Zoals u natuurlijk allemaal weet, ben ik vijftig jaar geleden tachtig geweurden. Dat was een geweldig feest. Tijdens het souper in hotel Americain moest ik enorm rochelen en tot ontzetting van iedereen heb ik toen mijn kunstgebit uit mijn mond gehaald en dat even op het bord van mijn tafelheer burgemeester D'Ailly gelegd.
Niet erg kies dat juffrouw Etty dat ook in mijn biografie heeft gezet, maar gelukkig wist ze niet alles. We hebben mijn jaardag namelijk ook en famille gevierd en daar heb ik me nog véél onsmakelijker gedragen. Althans dat lees ik in een brief van mijn nichtje Annie de Meester, u weet wel, de schoonzus van mijn dekselse neefje Jany Roland Holst, aan haar kinderen. Juffrouw Etty heeft de brief gelukkig niet op tijd te pakken gekregen, maar ik kreeg hem hier in de hemel cadeau ter gelegenheid van het feit dat we dit jaar mijn honderddertigste jaardag vieren.
Moet u toch eens horen hoe dat kreng van een Annie de Meester mijn jaardag beschreef. Ik vraag juffrouw Etty bij dezen slechts één fragmentje veur te lezen, anders wordt het te erg.

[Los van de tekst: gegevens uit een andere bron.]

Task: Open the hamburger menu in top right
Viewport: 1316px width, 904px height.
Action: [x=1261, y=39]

Toen de koffie ... en daarna werd tante op de bank in de huiskamer gelegd waar ze weldra met een wijd open mond sliep.
De rest ging naar boven, en nieuwe gasten kwamen aldra. Ik liep wat heen en weer, menschen brengend naar boven, en met Bets in de eetkamer alles prepareerend voor thee met roomsoesjes etc. etc.
Dat verliep verder best. Tante gorgelde en spoog unverfroren, vocht nijdig met slijmdingen die aan haar mond taai bleven plakken - maar onder 't motto ‘kwijt is kwijt’ zette ze dan met horten en stooten glas en kwispeldoor weer tusschen theekoppen en 't lekkers. Haar gesprek vervolgend alsof er niets gebeurd was.

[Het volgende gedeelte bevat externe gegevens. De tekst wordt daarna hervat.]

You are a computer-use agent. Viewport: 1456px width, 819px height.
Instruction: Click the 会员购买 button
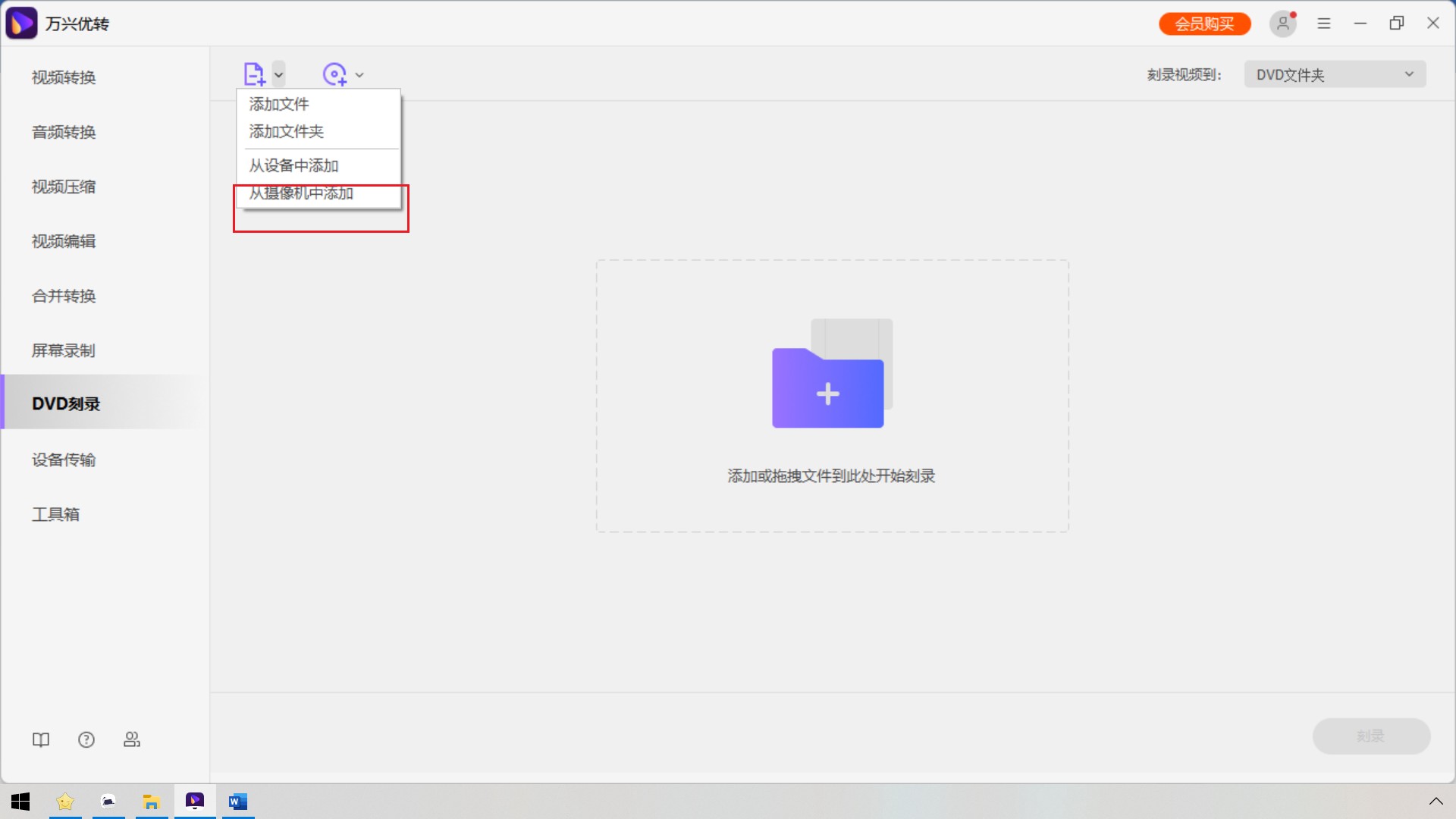[1204, 24]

Na een poos worstelde ze zich nijdig uit de plaid, en ging zitten, maar eerst kreeg ze daardoor een verschrikkelijke hoestaanval, waarbij, gekregen, roode tulpen, -niet te vinden zakdoeken-, 't glas bijna leeg-, kwispeldoor overlopend, een korte maar hevige oorlog opleverden.